▸ TASK TO COMPLETE:
Retype, word for word, every line from the one holding "Necklace (195, 2368)" through the one holding "Ποιοτικές ηλεκτρικές συσκευές" in the entries below, both included, and only those lines.

ENTRIES SUPPLIED section start

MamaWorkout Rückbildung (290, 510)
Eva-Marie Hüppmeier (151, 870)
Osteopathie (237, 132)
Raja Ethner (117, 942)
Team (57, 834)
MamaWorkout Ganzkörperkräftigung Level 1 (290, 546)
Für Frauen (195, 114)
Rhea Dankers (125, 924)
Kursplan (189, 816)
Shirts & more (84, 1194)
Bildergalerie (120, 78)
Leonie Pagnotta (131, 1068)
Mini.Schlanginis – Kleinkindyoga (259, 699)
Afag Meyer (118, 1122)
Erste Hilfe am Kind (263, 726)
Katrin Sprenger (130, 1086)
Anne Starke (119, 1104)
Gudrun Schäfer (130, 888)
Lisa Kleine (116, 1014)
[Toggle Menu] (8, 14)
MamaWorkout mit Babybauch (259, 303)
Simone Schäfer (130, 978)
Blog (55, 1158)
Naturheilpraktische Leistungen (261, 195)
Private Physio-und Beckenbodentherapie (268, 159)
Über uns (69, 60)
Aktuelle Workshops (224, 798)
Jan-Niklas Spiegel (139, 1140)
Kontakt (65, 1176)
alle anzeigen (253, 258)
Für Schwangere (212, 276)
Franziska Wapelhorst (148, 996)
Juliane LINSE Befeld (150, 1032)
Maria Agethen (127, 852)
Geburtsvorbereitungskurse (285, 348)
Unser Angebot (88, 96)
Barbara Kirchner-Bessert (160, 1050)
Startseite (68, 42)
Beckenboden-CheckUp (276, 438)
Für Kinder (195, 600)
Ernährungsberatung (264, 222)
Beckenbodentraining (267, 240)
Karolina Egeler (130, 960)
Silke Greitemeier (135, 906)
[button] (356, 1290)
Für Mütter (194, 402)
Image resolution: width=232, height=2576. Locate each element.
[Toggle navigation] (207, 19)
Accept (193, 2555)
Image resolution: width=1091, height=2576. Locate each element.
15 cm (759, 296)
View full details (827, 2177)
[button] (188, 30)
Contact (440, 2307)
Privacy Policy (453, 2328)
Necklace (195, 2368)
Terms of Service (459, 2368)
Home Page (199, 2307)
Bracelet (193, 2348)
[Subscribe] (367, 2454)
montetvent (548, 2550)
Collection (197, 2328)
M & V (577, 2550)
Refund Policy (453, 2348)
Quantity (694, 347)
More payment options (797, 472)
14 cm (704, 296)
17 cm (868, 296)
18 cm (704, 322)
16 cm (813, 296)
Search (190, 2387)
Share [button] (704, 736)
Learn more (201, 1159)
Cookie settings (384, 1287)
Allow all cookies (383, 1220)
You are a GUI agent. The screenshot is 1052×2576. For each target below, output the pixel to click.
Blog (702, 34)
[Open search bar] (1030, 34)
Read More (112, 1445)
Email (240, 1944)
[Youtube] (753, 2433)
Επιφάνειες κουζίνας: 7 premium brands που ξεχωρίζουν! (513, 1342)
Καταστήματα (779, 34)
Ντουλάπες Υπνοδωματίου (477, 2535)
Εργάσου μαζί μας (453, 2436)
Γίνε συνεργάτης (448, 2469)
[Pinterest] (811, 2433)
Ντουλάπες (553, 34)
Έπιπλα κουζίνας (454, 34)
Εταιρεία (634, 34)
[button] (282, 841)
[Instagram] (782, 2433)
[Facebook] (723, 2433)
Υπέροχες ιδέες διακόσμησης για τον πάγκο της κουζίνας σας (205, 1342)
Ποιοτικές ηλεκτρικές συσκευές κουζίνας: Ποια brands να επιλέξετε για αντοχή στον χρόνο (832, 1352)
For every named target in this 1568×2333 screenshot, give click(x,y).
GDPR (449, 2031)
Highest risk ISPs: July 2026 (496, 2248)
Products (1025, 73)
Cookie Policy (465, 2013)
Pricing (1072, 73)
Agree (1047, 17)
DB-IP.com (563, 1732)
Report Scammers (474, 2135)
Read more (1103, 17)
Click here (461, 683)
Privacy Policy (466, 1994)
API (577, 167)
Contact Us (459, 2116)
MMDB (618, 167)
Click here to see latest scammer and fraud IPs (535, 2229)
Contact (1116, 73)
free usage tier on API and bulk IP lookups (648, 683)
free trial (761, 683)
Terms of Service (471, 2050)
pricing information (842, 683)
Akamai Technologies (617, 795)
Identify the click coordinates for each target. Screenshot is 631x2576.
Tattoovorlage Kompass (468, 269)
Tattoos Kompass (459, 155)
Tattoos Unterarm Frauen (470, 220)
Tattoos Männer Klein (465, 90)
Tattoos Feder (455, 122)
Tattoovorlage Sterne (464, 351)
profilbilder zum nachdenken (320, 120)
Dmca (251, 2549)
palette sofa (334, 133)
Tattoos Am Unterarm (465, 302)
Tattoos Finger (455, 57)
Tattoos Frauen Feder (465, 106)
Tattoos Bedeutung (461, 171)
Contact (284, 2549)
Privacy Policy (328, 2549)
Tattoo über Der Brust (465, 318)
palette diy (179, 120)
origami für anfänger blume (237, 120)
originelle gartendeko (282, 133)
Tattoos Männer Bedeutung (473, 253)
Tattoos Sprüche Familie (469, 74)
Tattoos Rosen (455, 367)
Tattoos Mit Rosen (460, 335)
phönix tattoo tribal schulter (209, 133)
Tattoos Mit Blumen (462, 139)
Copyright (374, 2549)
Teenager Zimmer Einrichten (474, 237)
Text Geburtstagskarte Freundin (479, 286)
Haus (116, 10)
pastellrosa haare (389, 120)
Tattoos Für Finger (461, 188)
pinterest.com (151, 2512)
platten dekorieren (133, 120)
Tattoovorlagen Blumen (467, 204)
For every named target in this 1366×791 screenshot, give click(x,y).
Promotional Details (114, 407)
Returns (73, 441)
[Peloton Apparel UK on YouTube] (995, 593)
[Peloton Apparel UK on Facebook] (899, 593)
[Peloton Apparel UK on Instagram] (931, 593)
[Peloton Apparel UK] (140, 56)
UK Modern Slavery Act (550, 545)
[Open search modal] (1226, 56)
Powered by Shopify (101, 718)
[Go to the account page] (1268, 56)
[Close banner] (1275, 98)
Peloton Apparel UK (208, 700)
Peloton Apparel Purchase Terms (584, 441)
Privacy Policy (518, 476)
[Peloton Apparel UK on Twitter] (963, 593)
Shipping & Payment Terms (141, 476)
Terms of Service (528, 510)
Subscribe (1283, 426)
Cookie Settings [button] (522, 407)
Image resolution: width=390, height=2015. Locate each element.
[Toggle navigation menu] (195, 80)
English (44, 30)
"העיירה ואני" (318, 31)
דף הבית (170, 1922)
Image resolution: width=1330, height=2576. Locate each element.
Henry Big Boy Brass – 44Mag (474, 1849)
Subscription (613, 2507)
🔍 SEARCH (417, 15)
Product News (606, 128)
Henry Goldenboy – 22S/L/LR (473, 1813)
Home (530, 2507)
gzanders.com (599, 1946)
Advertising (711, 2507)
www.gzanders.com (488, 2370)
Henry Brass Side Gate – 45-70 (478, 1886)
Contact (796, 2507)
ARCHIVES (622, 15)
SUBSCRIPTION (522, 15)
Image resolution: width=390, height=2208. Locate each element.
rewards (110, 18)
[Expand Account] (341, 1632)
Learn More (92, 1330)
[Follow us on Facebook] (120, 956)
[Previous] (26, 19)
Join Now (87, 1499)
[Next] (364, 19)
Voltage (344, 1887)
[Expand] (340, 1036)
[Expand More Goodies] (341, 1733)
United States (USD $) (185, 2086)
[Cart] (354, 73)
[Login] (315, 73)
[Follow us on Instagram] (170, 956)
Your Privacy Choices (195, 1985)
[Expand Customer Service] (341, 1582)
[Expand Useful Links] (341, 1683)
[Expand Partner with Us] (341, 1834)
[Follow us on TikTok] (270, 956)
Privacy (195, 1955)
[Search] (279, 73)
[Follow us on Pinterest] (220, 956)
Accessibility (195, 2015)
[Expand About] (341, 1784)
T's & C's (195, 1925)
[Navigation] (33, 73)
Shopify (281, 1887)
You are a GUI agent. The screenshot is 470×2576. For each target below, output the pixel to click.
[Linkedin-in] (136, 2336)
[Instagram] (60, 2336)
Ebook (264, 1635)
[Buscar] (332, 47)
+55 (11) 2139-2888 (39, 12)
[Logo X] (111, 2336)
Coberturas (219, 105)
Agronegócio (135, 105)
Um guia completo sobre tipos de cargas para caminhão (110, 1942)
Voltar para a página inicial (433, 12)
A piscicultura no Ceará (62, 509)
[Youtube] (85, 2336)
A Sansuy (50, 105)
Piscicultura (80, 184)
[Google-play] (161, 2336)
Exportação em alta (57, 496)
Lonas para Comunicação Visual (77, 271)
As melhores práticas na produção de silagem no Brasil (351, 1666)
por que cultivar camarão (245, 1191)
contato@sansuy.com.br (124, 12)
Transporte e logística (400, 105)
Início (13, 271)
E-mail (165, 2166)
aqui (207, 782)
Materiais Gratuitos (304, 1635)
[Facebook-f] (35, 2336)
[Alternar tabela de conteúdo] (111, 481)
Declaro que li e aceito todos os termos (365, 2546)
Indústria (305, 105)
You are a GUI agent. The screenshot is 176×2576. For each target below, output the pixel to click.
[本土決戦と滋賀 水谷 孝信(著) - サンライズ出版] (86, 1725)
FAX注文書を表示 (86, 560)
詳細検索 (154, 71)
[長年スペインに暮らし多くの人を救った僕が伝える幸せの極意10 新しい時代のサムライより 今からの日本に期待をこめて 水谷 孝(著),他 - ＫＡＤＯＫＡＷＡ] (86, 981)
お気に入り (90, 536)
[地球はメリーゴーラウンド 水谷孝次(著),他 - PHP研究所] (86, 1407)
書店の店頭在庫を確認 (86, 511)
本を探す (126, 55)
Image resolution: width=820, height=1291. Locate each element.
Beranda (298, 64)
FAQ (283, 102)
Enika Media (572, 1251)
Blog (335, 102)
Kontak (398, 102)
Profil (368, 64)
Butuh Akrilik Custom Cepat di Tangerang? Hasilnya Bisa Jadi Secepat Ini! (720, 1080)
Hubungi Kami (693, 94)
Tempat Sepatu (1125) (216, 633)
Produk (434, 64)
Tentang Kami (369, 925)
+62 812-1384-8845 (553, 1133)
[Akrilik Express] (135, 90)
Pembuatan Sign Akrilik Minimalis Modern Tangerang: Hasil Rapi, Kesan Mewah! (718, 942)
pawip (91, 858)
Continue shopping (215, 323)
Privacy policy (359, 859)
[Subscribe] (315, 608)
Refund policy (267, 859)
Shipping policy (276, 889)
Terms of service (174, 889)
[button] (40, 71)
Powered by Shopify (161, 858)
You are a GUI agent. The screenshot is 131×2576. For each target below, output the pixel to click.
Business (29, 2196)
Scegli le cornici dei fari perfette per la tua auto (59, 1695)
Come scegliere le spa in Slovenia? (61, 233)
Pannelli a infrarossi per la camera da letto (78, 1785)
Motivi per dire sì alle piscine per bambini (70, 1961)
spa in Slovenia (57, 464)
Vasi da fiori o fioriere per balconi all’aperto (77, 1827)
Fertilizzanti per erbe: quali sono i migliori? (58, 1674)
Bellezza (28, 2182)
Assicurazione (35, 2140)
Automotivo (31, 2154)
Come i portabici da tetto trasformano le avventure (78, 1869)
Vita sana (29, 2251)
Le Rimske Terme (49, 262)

ENTRIES SUPPLIED section end

▸ RESPONSE:
Necklace (195, 2368)
Terms of Service (459, 2368)
Home Page (199, 2307)
Bracelet (193, 2348)
[Subscribe] (367, 2454)
montetvent (548, 2550)
Collection (197, 2328)
M & V (577, 2550)
Refund Policy (453, 2348)
Quantity (694, 347)
More payment options (797, 472)
14 cm (704, 296)
17 cm (868, 296)
18 cm (704, 322)
16 cm (813, 296)
Search (190, 2387)
Share [button] (704, 736)
Learn more (201, 1159)
Cookie settings (384, 1287)
Allow all cookies (383, 1220)
You are a GUI agent. The screenshot is 1052×2576. For each target below, output the pixel to click.
Blog (702, 34)
[Open search bar] (1030, 34)
Read More (112, 1445)
Email (240, 1944)
[Youtube] (753, 2433)
Επιφάνειες κουζίνας: 7 premium brands που ξεχωρίζουν! (513, 1342)
Καταστήματα (779, 34)
Ντουλάπες Υπνοδωματίου (477, 2535)
Εργάσου μαζί μας (453, 2436)
Γίνε συνεργάτης (448, 2469)
[Pinterest] (811, 2433)
Ντουλάπες (553, 34)
Έπιπλα κουζίνας (454, 34)
Εταιρεία (634, 34)
[button] (282, 841)
[Instagram] (782, 2433)
[Facebook] (723, 2433)
Υπέροχες ιδέες διακόσμησης για τον πάγκο της κουζίνας σας (205, 1342)
Ποιοτικές ηλεκτρικές συσκευές κουζίνας: Ποια brands να επιλέξετε για αντοχή στον χρόνο (832, 1352)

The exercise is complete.